TBY talks to Enrique de la Madrid Cordero, Secretary of Tourism, on distribution of destinations, global tourism rankings, and opportunities for medical tourism.

Enrique de la Madrid Cordero
Enrique de la Madrid Cordero obtained his degree in law from the National University of Mexico and holds an MA in public administration from the John F. Kennedy School of Government at the University of Harvard. He was appointed as the Secretary of Tourism in August 2015.

One of the government's goals in recent years has been to promote development in the south of the country. What role can the tourism sector play in that goal?

Tourism already represents one of the main income sources for many southern communities, as it creates opportunities to benefit from their cultural and natural assets without having to migrate in search of a better life. Tourism has helped to significantly reduce poverty beyond the Yucatán Peninsula, Mexico's most important touristic cluster. In the southern states of Chiapas, Oaxaca, and Guerrero, there are many municipalities where tourism has positively transformed the lives of inhabitants. The challenge we face is to bring these benefits, employment, quality basic services, housing, and so on to more regions. According to INEGI, the national statistics agency, those municipalities with significant touristic activity show better social and economic indicators than those with no or marginal tourism. We want to ensure that we not only have first-class tourism destinations, but also first-class and sustainable communities. We team up with companies and local authorities to take care of and enhance their particular attractions, helping to reinforce national and regional pride, a sense of belonging, and the common values that make a healthy community and a more appealing destination for modern travelers.

^^^^

What the task asks: Please copy the part of the interview that opens with the words containing "TBY talks to" and closes with "in that goal?", substituting "Minister of Tourism" for "Secretary of Tourism".

Provided records:
^^^^

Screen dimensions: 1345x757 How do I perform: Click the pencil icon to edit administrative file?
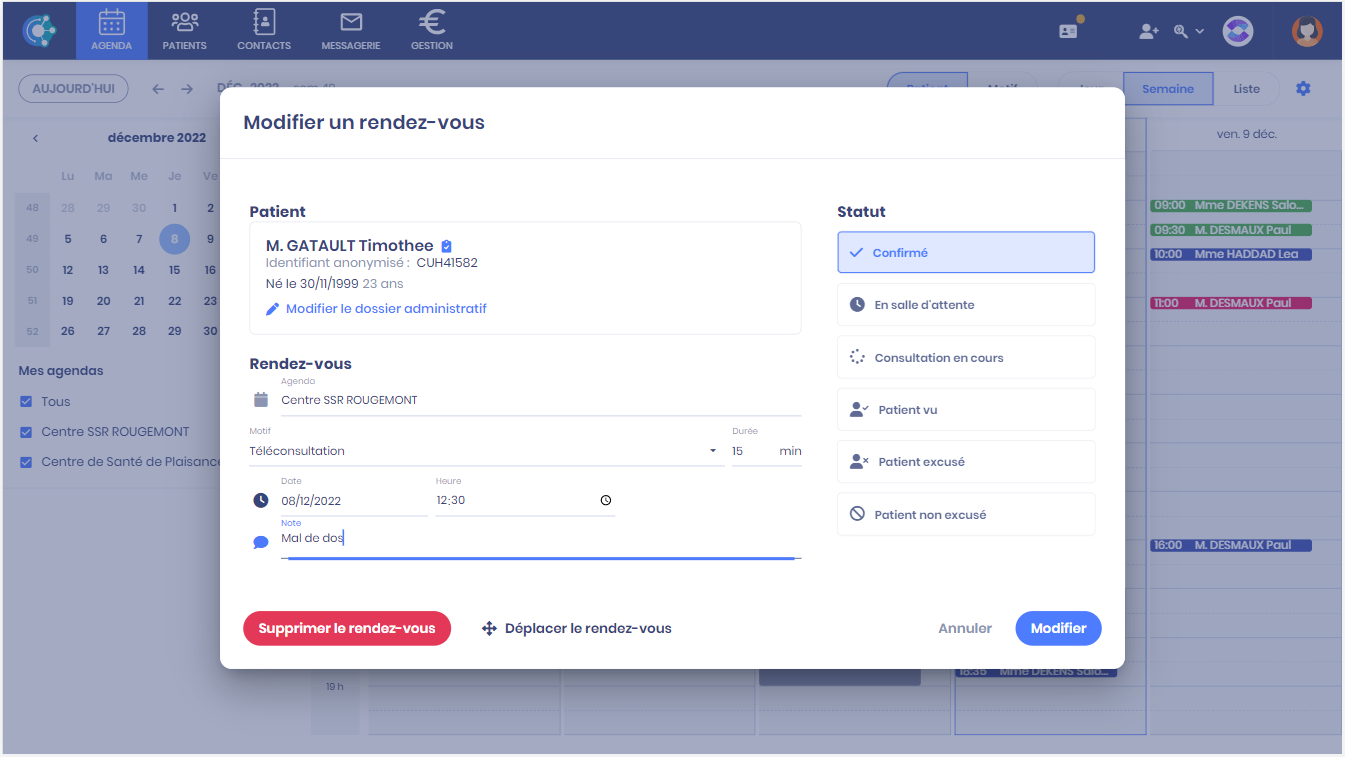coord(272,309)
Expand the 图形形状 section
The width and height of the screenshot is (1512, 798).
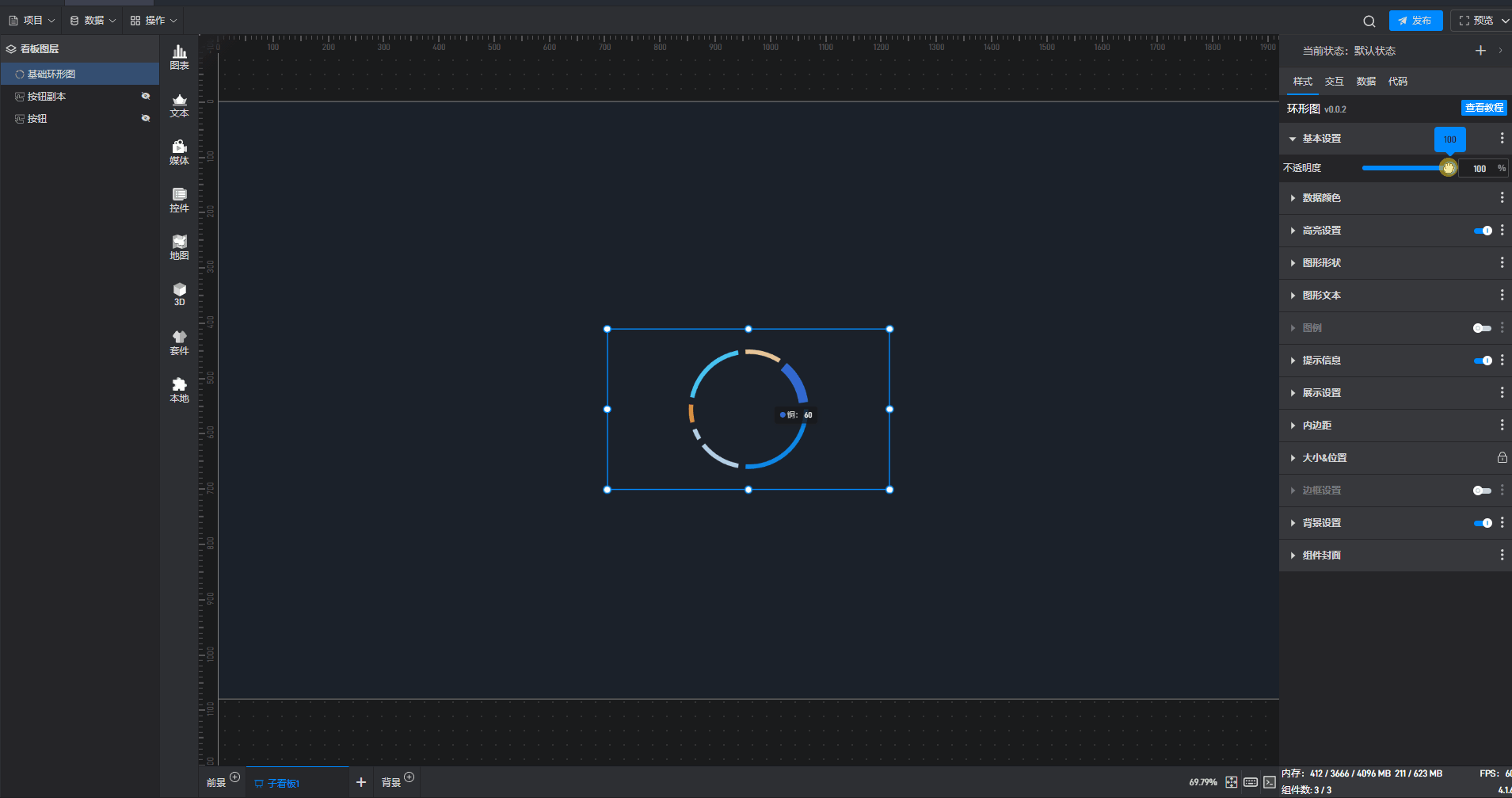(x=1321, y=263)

^^^^

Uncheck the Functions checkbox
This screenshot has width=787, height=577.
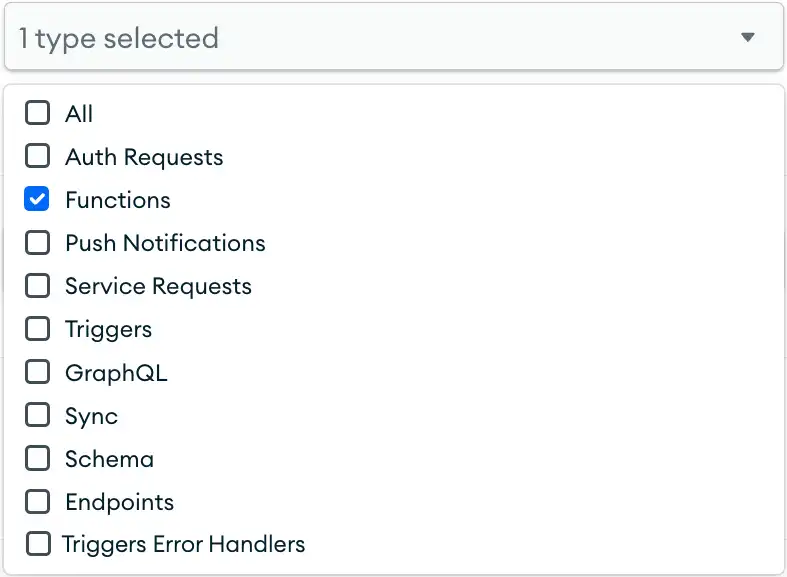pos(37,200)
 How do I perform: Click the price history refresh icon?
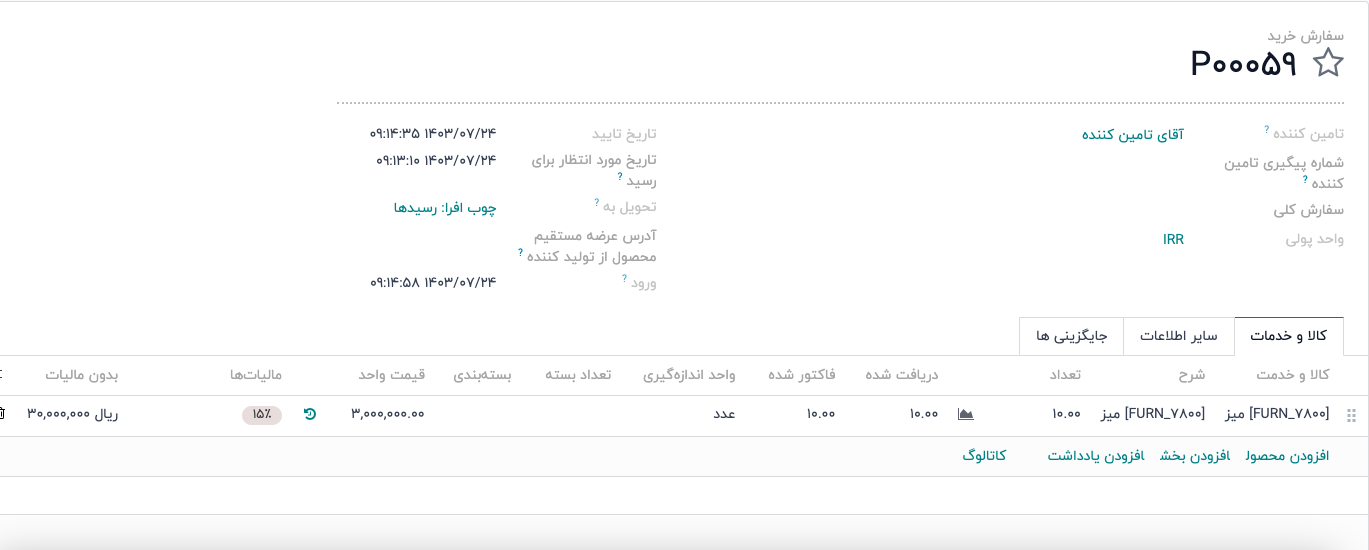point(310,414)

^^^^

Solution to the exercise:
TBY talks to Enrique de la Madrid Cordero, Minister of Tourism, on distribution of destinations, global tourism rankings, and opportunities for medical tourism.

Enrique de la Madrid Cordero
Enrique de la Madrid Cordero obtained his degree in law from the National University of Mexico and holds an MA in public administration from the John F. Kennedy School of Government at the University of Harvard. He was appointed as the Minister of Tourism in August 2015.

One of the government's goals in recent years has been to promote development in the south of the country. What role can the tourism sector play in that goal?